Storia. - Eboli continua il nome di una città della Lucania (come attesta Plinio, Nat. Hist., III, 11, 98 e crede il Mommsen) o secondo altri dell'estremo meridionale della Campania. Il suo nome, benché appaia in epigrafi, è sempre abbreviato, onde la forma Eburum o Eburi è di ricostruzione. Ricordata da Sallustio per la rivolta di Spartaco, fu municipio e appartenne alla tribù Fabia, (Corp. Inscr. Lat., X, 451); ma tombe del sec. VI-V a. C. rivelano che il centro fu abitato anticamente. Era sulla via Popilia.
L'antica Eburum fu distrutta probabilmente dai Saraceni verso il sec. IX o X; ma a breve distanza, sulla collina di Montedoro, sopravvisse un locus o vicus Ebuli, che fece parte del principato longobardo di Salerno: da esso si sviluppò l'odierna Eboli. I Normanni ne fecero un feudo e nel suo territorio prescelsero uno dei più notevoli demanî della Corona: la real caccia di Persano.

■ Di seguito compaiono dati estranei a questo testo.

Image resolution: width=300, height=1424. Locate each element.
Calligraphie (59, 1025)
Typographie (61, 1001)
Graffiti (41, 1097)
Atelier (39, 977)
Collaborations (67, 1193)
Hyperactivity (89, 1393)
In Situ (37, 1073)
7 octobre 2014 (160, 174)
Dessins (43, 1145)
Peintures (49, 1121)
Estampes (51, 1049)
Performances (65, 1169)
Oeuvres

Al tempo delle lotte fra Tancredi di Altavilla ed Enrico VI d'Hohenstaufen, Eboli rivelò l'importanza a cui era giunta. Essa seguì con vivo accanimento la parte sveva, onde Federico II le fu largo di molti favori. Carlo d'Angiò la diede in feudo a Roberto di Fiandra, che la perdette allorché tornò in patria. Si ebbe poi un continuo alternarsi d'incameramenti al demanio e di rinfeudamenti. Nel 1799 Eboli si democratizzò. Delle vicende d'allora profittarono gli Ebolitani non solo per sfogare il loro antico antagonismo contro Campagna, ma per impadronirsi dei demanî regi e feudali, il cui possesso e la cui ripartizione avevano fomentato e fomentarono i loro appetiti nelle convulse circostanze politiche posteriori.
Bibl.: Corp. Inscr. Lat., III, p. 617; X, p. 49; Hülsen, in Pauly-Wissowa, Real-Encycl., V, 1903; S. Angeluzzi, Eurum, Napoli 1903; Codex diplomat. Cavensis, II; P. Ansolini de Ebulo, Derebus Siculis Carmen, ed. Rota, in Muratori, n. ed., XXXI, p. 1; Winkelmann, Acta Imperii inedita, Innsbruk 1889; Quinternioni feudali, ms., nell'Archivio di Stato di Napoli; A. V. Rivelli, Memorie storiche di Campagna, Salerno 1894; A. Genoino, Francesi e realisti nel Salernitano nel 1799, Cava dei Tirreni 1931.